Sunday, June 2, 2024

Old

 

On Page 138 of his book, The Passionate State of Mind, Eric Hoffer has four entries which I quote and then comment on.

 

 

 

Hoffer: “          268

 

To the old, the new is usually bad news.”

 

My response: I would say that naturally, the old—but not only the old, but the middle-aged and young—regard the new as bad news.
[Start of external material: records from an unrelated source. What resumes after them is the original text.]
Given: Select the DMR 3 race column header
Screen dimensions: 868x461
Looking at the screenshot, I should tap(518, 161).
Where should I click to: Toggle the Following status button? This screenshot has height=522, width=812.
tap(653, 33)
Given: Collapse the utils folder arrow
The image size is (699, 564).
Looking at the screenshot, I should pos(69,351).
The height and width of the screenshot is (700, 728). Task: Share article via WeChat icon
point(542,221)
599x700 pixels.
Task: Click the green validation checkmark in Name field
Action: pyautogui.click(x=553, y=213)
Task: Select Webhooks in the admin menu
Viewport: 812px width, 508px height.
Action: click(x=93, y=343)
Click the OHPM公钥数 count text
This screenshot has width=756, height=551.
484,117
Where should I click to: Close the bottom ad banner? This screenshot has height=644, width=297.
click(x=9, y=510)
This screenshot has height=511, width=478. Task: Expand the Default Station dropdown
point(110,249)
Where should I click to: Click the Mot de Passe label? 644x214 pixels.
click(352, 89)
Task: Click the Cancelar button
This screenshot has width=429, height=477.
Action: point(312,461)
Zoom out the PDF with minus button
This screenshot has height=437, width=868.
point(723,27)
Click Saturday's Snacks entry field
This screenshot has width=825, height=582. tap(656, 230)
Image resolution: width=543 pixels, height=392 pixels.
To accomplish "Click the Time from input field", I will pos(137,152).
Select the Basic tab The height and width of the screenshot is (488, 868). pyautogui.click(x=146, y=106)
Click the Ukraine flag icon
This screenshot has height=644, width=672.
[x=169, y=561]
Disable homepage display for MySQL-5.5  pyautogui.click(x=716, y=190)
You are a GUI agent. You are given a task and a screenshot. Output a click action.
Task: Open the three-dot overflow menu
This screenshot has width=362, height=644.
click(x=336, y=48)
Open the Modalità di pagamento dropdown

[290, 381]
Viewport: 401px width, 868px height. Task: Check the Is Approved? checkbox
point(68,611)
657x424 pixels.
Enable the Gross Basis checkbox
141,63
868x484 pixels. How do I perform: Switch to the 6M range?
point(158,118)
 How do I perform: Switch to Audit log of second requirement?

We are naturally conservative in a reactionary, crabbed, stunted way; we are superstitious and wary of anything new and different.

 

When the typical, elderly individuator has spent a lifetime coasting, getting by, so she never transcended her natural fear of and aversion to receiving incoming new ideas with warmth and enthusiasm, it is understandable that most old people, nonindividuators and groupists, would regard the new as bad news.

 

On the other hand, the new is not necessarily good news; it could be bad news, so it is best to suspend judgment until one understands what has just arrived on one’s doorstep.

 

 

 

Hoffer: “          269

 

Naivete in grownups is often charming; but when coupled with vanity it is indistinguishable from stupidity.”

 

My response: Amen.

 

 

 

Hoffer: “          270

 

Widespread dissipation is the result rather than the cause of social decadence.”

 

My response: This seems intuitively correct to me, once one assumes that each citizen must decide for herself to be a moral person, to live well, temperately, to raise a family and make a contribution back to God and society.

 

When the majority of people no longer worship the god of their culture, and lose faith in the primary potency of their cultural story, the glue that holds their social order together, widespread personal dissipation is the product of social decay triggered by individual irresponsibility and settling for lives of pleasure, ease and poverty, rather than working hard to build a life for oneself, and, secondarily, for society.         

 

 

 

Hoffer: “          271

 

Wasting ourselves is sometimes a way of camouflaging our worthlessness: we hereby maintain the fiction that there was aught worth wasting.”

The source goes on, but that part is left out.